* **What you need to do**: Once you reach the line containing "Viewport: 218px width, 122px height.", reproduce it and every later line exactly, through the end of the data.

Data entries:
★ ★ ★

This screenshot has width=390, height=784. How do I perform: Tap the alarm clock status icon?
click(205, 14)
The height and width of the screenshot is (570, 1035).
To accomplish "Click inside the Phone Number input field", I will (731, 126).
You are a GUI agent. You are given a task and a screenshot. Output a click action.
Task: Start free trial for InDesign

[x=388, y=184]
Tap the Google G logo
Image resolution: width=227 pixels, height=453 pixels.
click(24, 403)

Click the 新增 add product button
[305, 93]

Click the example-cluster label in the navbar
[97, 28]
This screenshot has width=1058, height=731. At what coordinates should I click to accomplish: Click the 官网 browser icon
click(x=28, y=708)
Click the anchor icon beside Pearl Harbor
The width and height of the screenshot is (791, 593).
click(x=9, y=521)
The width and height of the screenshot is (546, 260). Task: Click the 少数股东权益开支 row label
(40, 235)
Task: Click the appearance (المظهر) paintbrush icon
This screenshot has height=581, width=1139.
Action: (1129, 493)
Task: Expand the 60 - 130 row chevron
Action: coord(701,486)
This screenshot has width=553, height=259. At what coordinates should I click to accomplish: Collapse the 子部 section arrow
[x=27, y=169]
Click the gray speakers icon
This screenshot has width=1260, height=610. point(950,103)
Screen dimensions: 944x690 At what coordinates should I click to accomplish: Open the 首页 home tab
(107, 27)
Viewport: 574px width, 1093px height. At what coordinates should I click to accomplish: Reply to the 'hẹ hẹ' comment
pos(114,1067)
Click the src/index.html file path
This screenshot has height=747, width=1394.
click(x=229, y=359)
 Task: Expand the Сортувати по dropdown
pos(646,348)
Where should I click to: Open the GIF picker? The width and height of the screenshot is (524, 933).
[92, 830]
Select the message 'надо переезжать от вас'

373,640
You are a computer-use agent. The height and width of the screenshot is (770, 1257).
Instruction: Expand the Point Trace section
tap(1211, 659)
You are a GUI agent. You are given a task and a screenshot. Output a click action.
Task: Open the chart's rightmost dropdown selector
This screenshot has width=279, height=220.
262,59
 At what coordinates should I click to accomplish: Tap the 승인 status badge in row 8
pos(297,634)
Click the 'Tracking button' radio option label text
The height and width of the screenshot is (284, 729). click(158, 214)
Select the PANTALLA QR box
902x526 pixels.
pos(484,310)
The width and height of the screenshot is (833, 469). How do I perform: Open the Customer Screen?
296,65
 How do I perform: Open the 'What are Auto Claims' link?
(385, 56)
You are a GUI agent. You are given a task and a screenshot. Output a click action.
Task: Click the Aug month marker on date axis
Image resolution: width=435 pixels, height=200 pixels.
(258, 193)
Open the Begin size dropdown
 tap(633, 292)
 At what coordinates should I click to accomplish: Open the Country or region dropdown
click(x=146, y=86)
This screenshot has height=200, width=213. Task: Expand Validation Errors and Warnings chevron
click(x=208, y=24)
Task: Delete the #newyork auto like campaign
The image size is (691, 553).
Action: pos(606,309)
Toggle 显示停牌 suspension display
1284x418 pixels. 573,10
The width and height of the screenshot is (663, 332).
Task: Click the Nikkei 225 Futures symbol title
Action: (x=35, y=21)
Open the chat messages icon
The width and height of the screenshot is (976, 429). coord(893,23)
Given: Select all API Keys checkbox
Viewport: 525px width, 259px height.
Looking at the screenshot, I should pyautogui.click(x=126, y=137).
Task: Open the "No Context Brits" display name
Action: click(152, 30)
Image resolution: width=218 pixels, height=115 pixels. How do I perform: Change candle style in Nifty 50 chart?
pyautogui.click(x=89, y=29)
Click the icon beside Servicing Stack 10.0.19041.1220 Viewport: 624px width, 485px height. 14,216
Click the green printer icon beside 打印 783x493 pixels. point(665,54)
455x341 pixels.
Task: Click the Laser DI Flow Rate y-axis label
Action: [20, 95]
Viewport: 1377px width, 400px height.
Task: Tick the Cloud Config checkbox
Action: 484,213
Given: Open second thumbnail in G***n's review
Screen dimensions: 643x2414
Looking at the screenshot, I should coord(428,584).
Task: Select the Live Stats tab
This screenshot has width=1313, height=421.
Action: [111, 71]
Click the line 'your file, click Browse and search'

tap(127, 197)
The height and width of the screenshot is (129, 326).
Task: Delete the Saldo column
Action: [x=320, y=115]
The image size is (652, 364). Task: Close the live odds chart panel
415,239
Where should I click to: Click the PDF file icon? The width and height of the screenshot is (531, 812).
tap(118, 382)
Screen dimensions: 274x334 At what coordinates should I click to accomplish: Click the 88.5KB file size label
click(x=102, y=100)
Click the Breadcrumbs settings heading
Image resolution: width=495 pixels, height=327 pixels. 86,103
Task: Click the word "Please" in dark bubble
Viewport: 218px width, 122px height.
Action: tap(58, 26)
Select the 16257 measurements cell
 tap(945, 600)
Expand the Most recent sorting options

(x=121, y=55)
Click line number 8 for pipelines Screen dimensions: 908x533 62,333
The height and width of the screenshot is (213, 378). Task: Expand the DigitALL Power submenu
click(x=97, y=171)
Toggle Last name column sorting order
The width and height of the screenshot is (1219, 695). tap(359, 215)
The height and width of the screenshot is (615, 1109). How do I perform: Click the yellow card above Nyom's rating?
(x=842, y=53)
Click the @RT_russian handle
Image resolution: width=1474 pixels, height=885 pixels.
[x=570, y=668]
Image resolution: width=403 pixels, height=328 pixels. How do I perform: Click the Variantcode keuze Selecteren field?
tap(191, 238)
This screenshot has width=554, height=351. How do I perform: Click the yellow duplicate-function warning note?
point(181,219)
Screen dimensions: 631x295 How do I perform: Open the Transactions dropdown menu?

★ ★ ★

* **Expected answer**:
Viewport: 218px width, 122px height.
Action: tap(58, 26)
Select the 16257 measurements cell
 tap(945, 600)
Expand the Most recent sorting options

(x=121, y=55)
Click line number 8 for pipelines Screen dimensions: 908x533 62,333
The height and width of the screenshot is (213, 378). Task: Expand the DigitALL Power submenu
click(x=97, y=171)
Toggle Last name column sorting order
The width and height of the screenshot is (1219, 695). tap(359, 215)
The height and width of the screenshot is (615, 1109). How do I perform: Click the yellow card above Nyom's rating?
(x=842, y=53)
Click the @RT_russian handle
Image resolution: width=1474 pixels, height=885 pixels.
[x=570, y=668]
Image resolution: width=403 pixels, height=328 pixels. How do I perform: Click the Variantcode keuze Selecteren field?
tap(191, 238)
This screenshot has width=554, height=351. How do I perform: Click the yellow duplicate-function warning note?
point(181,219)
Screen dimensions: 631x295 How do I perform: Open the Transactions dropdown menu?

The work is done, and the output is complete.